What the task requires: Update the rows from the line containing "Task: Toggle transparency grid in viewer" down to the line containing "pyautogui.click(x=544, y=92)", changing "combo box" to "dropdown" and keeping everything else the same.

Data to process:
···

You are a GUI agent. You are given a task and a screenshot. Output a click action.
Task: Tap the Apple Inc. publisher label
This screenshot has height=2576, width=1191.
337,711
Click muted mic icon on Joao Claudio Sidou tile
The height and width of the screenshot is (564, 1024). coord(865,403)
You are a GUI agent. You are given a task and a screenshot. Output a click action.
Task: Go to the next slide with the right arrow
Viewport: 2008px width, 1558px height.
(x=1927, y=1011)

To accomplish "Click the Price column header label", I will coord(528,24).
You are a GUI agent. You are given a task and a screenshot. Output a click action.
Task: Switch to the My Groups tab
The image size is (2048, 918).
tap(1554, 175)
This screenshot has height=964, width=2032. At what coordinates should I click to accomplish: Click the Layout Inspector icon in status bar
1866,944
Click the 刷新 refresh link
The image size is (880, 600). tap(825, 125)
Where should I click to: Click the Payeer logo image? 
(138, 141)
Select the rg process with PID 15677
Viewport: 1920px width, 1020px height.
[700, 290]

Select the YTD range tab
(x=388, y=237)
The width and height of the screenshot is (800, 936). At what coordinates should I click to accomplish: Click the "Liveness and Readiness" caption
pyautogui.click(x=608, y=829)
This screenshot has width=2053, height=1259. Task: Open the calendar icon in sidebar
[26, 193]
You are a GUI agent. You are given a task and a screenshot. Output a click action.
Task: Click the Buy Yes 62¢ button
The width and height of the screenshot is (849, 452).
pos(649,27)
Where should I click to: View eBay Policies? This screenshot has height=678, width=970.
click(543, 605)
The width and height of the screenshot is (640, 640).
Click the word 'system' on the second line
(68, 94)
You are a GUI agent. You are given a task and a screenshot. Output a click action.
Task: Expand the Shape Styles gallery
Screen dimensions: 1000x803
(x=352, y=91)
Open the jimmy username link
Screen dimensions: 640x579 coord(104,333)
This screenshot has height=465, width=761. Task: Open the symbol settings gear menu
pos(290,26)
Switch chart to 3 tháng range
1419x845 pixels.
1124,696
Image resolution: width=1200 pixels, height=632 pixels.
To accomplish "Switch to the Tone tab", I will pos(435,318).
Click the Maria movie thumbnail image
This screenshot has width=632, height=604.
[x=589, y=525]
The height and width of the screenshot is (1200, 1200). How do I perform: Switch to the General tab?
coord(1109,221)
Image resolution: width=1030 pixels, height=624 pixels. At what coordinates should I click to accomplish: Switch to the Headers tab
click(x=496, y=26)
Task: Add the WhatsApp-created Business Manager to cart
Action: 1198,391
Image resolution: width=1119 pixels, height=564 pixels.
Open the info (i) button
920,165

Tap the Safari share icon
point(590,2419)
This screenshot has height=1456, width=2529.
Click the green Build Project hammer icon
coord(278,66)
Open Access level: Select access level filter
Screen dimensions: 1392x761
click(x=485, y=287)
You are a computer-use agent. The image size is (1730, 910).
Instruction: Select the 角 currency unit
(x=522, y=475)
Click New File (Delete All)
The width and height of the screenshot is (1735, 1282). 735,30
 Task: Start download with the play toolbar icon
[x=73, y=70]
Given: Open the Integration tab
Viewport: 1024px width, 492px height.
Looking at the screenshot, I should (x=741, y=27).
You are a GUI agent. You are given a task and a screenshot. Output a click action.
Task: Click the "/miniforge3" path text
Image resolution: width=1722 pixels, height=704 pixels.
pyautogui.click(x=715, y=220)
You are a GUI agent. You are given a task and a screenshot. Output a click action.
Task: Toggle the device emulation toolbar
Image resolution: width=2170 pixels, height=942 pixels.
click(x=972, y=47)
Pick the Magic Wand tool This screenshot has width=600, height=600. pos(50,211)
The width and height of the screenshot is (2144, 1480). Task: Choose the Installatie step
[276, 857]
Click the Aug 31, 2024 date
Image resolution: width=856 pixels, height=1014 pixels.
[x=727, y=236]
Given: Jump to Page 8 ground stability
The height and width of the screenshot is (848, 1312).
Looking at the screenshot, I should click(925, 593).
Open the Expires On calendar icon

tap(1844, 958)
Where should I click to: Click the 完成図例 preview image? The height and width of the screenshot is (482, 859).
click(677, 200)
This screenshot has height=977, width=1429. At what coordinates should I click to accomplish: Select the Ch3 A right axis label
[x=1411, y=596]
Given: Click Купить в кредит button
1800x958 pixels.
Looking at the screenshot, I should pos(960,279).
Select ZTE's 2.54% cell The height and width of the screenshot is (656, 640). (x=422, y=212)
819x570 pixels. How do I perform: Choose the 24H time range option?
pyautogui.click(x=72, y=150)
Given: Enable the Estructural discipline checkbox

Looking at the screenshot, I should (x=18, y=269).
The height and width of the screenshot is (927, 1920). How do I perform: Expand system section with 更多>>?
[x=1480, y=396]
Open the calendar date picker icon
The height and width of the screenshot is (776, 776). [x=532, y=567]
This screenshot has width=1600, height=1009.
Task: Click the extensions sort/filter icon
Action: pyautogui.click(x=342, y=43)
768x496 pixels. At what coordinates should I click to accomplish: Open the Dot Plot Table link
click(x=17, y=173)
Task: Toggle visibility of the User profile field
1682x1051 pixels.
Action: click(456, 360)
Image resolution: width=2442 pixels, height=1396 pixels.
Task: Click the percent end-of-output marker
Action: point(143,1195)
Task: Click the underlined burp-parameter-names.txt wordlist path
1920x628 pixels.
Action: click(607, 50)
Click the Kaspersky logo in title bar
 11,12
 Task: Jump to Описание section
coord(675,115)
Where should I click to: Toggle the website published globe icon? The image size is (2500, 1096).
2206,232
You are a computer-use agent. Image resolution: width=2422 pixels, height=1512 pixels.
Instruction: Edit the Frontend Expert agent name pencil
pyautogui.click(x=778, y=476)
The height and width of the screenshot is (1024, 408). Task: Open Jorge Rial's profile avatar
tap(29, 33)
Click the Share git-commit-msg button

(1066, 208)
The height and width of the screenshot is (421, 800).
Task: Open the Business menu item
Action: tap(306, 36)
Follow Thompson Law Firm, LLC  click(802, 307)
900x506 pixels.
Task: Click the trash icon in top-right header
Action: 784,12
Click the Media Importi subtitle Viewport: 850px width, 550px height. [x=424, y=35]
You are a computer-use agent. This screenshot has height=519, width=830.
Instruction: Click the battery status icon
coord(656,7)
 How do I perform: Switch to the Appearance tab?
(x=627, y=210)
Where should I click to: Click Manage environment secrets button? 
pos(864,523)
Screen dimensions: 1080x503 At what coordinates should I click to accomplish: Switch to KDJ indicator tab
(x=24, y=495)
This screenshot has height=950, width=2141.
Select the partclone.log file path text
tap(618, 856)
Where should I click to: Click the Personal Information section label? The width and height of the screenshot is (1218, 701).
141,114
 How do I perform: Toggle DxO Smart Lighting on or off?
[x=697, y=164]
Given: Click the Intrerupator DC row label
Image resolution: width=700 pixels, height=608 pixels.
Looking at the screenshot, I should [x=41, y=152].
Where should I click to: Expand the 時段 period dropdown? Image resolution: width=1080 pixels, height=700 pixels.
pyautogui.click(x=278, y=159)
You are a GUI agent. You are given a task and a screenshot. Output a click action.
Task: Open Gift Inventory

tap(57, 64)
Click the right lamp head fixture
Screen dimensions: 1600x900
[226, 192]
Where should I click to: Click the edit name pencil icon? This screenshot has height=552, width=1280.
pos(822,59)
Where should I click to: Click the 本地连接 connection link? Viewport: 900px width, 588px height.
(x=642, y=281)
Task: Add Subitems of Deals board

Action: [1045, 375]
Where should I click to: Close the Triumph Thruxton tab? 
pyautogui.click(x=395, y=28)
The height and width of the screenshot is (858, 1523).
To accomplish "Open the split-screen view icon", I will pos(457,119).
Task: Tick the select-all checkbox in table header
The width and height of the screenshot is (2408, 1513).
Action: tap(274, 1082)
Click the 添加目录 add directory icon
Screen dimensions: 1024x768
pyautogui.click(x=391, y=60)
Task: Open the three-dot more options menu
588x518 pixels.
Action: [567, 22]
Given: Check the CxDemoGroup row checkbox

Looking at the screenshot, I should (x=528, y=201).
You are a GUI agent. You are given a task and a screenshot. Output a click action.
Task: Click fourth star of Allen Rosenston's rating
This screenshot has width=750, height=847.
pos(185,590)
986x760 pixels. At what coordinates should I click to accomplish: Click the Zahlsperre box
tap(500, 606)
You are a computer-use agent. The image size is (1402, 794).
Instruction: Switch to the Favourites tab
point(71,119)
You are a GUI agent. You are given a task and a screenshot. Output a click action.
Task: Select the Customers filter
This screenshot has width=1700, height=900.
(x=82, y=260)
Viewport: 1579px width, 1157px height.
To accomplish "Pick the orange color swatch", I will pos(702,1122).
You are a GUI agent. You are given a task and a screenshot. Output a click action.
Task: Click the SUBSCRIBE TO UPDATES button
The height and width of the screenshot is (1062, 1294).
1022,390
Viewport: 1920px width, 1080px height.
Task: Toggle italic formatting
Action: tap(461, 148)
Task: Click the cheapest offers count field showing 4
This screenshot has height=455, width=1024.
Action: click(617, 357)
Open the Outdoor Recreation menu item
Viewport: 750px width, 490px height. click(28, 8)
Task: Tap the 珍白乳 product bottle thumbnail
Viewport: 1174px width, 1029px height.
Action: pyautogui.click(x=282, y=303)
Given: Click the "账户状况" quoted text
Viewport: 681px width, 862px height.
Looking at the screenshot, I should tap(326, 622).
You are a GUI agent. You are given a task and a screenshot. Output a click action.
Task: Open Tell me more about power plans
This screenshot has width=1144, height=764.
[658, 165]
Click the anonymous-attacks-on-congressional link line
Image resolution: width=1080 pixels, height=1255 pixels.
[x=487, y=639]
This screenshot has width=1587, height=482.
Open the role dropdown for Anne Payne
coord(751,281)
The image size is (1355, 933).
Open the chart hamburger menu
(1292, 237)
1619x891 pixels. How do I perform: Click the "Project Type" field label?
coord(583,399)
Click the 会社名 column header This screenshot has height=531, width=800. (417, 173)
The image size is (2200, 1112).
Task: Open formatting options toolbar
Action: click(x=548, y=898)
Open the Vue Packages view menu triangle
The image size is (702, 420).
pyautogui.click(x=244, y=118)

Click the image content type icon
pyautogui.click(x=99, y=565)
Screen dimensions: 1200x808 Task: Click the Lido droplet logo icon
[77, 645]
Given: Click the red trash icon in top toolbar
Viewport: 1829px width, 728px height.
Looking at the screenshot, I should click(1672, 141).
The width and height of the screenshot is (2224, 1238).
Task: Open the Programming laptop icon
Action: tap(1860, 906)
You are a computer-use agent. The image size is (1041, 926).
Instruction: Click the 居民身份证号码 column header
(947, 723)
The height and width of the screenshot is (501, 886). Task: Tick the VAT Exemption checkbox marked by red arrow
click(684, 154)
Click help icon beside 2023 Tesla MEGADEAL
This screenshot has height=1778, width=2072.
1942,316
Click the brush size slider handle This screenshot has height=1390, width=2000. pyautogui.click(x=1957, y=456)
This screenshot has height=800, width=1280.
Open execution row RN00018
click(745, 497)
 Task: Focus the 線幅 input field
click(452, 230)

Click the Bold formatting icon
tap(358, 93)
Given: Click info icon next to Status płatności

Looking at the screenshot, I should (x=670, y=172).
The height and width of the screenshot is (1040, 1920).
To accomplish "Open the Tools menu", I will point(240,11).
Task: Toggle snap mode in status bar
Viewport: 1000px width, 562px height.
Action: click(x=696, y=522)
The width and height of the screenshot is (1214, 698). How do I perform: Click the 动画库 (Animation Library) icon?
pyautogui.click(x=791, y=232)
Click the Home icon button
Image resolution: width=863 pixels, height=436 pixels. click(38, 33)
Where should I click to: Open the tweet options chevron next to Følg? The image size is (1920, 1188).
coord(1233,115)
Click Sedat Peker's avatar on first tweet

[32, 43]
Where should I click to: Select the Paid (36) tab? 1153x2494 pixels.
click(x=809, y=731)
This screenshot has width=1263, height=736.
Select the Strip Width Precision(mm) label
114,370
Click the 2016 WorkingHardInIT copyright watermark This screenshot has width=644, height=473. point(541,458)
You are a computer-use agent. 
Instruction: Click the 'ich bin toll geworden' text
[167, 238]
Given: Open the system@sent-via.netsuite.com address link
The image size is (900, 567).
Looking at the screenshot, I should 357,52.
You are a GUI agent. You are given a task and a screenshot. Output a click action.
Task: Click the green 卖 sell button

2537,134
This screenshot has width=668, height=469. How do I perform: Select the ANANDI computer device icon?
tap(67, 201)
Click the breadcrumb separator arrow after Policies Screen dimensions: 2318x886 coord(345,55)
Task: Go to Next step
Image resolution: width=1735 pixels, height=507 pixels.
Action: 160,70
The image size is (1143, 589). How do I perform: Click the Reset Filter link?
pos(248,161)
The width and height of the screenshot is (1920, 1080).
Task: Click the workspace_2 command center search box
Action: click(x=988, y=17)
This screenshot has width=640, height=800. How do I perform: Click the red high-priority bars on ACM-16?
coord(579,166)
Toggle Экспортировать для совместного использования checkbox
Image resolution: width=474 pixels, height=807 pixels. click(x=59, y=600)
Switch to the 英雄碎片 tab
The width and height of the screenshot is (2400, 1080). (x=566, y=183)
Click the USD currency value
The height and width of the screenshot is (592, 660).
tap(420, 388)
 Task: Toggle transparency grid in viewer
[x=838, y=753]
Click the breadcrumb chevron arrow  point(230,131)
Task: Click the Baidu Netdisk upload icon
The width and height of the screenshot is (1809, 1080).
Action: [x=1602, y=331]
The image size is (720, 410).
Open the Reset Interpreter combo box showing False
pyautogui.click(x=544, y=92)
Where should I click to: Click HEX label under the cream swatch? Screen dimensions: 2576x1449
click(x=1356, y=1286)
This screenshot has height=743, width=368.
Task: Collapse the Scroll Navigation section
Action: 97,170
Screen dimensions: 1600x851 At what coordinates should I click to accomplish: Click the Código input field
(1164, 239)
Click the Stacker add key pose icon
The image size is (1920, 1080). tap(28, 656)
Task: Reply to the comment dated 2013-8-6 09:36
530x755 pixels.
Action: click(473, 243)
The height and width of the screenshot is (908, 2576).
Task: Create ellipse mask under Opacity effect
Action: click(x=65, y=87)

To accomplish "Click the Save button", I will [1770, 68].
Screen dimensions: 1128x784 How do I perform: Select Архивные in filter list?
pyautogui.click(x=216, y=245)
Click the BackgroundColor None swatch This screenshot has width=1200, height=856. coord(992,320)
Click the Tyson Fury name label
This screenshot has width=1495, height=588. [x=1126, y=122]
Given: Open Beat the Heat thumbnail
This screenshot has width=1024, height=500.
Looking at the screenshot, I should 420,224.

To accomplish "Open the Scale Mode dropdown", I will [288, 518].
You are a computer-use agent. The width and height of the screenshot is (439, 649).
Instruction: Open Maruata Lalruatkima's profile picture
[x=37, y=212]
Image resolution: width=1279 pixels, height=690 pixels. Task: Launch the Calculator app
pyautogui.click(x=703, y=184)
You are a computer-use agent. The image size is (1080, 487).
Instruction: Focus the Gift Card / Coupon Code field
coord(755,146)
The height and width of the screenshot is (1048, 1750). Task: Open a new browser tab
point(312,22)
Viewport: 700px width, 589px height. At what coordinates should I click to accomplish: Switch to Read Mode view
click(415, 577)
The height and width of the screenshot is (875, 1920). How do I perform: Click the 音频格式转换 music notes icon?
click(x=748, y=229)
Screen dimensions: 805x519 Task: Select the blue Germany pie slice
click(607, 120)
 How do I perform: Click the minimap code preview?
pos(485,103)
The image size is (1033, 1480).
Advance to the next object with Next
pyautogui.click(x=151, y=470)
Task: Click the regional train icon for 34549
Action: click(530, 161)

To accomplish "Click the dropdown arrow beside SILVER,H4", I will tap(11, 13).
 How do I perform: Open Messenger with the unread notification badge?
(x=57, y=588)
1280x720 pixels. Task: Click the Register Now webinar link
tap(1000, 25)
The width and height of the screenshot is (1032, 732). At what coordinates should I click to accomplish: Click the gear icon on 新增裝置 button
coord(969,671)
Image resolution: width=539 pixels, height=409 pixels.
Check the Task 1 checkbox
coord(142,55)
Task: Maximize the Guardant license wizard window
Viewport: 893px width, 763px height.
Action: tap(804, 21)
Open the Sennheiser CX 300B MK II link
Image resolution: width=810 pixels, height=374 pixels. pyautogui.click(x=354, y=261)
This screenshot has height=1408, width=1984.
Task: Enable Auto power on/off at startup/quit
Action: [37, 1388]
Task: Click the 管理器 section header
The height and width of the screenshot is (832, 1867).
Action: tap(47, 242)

···

Final result:
 Task: Toggle transparency grid in viewer
[x=838, y=753]
Click the breadcrumb chevron arrow  point(230,131)
Task: Click the Baidu Netdisk upload icon
The width and height of the screenshot is (1809, 1080).
Action: [x=1602, y=331]
The image size is (720, 410).
Open the Reset Interpreter dropdown showing False
pyautogui.click(x=544, y=92)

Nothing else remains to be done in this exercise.